» Task brief:
Please copy out the records below without any change, from the line that contains "Open the Learn more link" through the line that contains "click(82, 7)", both included.

» Source records:
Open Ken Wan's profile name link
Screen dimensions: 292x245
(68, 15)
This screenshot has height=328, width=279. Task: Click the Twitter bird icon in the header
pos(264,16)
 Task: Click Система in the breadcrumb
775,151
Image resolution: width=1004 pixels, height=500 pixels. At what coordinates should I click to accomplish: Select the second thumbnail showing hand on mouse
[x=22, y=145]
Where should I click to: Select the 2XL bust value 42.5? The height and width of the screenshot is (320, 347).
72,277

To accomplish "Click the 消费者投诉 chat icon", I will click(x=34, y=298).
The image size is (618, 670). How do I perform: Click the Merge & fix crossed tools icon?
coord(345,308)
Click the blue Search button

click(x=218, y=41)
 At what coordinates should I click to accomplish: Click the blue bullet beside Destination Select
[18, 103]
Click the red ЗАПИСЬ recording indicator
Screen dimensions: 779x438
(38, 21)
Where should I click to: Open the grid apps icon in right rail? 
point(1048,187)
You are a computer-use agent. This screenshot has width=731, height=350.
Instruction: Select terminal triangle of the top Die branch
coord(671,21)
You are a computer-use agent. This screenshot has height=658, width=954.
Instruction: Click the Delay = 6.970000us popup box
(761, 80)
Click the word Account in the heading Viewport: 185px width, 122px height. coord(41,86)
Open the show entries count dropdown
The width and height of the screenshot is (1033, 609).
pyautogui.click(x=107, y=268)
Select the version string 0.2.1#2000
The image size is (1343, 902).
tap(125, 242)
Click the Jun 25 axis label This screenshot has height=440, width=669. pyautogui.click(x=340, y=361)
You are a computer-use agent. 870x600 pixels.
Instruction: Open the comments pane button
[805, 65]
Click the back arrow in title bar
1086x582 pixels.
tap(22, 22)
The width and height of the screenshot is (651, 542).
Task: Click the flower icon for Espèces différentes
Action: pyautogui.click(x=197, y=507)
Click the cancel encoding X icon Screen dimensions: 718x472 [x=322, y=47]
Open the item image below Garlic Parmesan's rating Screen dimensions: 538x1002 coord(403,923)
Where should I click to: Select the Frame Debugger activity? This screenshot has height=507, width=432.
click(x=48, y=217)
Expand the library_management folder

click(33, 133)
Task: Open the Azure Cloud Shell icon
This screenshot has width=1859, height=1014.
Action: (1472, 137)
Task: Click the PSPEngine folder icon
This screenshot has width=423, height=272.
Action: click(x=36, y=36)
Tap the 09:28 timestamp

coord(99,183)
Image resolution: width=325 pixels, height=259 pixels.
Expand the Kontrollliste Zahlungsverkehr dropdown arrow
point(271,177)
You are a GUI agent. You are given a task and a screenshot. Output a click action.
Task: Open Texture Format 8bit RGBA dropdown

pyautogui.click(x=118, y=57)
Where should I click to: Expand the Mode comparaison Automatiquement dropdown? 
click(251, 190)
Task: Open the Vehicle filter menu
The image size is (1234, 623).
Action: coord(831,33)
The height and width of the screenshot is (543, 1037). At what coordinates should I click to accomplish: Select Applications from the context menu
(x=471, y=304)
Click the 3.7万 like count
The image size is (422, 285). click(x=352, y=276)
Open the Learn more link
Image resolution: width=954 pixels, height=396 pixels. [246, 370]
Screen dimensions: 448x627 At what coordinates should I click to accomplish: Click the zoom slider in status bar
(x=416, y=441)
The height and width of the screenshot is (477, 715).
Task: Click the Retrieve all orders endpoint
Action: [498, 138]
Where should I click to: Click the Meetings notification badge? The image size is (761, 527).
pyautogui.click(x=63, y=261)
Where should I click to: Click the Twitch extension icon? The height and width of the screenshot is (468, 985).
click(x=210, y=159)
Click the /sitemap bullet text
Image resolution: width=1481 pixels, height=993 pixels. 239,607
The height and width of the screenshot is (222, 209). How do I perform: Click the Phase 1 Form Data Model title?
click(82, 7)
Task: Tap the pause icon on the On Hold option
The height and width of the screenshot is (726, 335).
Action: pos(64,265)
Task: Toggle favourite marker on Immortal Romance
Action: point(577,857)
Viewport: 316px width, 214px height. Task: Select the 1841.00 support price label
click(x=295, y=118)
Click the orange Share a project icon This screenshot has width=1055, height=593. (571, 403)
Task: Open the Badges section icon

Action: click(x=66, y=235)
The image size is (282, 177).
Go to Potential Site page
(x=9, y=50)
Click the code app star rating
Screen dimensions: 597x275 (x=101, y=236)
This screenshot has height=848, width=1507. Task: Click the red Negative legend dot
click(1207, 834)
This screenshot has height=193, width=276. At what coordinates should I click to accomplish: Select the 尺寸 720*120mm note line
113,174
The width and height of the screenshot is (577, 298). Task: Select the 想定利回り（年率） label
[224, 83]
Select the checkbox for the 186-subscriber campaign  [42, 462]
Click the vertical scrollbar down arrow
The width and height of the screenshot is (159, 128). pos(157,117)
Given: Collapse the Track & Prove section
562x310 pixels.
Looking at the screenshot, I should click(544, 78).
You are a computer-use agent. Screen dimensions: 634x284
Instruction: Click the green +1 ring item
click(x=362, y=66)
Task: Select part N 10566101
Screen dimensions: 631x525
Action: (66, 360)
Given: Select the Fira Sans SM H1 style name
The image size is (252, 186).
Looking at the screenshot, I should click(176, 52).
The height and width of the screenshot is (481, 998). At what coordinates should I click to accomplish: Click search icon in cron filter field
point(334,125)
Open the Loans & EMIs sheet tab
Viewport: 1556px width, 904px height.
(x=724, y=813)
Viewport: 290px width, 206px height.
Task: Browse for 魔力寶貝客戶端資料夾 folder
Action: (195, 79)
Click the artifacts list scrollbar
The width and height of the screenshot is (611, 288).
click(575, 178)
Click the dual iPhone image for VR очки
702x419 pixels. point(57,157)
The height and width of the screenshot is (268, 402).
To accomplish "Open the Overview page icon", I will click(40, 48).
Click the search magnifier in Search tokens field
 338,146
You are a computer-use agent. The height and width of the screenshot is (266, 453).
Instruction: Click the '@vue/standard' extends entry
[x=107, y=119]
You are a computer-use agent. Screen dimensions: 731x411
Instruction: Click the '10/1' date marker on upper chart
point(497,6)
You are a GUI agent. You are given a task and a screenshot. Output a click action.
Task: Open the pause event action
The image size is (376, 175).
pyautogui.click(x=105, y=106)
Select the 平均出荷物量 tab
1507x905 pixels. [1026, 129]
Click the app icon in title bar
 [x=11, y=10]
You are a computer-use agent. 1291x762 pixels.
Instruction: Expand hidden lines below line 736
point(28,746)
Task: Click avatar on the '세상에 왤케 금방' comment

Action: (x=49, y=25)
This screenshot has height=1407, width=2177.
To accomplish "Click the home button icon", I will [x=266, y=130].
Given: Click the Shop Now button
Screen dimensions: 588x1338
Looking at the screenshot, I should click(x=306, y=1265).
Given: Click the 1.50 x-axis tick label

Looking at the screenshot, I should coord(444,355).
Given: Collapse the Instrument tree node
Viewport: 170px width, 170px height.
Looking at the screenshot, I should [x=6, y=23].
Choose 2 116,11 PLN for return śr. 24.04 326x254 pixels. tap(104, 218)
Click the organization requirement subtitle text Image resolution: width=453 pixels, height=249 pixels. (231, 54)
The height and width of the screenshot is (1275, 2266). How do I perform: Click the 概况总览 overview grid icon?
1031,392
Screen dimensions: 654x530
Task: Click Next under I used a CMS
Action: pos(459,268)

» Correct result:
Open the Learn more link
Image resolution: width=954 pixels, height=396 pixels. [246, 370]
Screen dimensions: 448x627 At what coordinates should I click to accomplish: Click the zoom slider in status bar
(x=416, y=441)
The height and width of the screenshot is (477, 715).
Task: Click the Retrieve all orders endpoint
Action: [498, 138]
Where should I click to: Click the Meetings notification badge? The image size is (761, 527).
pyautogui.click(x=63, y=261)
Where should I click to: Click the Twitch extension icon? The height and width of the screenshot is (468, 985).
click(x=210, y=159)
Click the /sitemap bullet text
Image resolution: width=1481 pixels, height=993 pixels. 239,607
The height and width of the screenshot is (222, 209). How do I perform: Click the Phase 1 Form Data Model title?
click(82, 7)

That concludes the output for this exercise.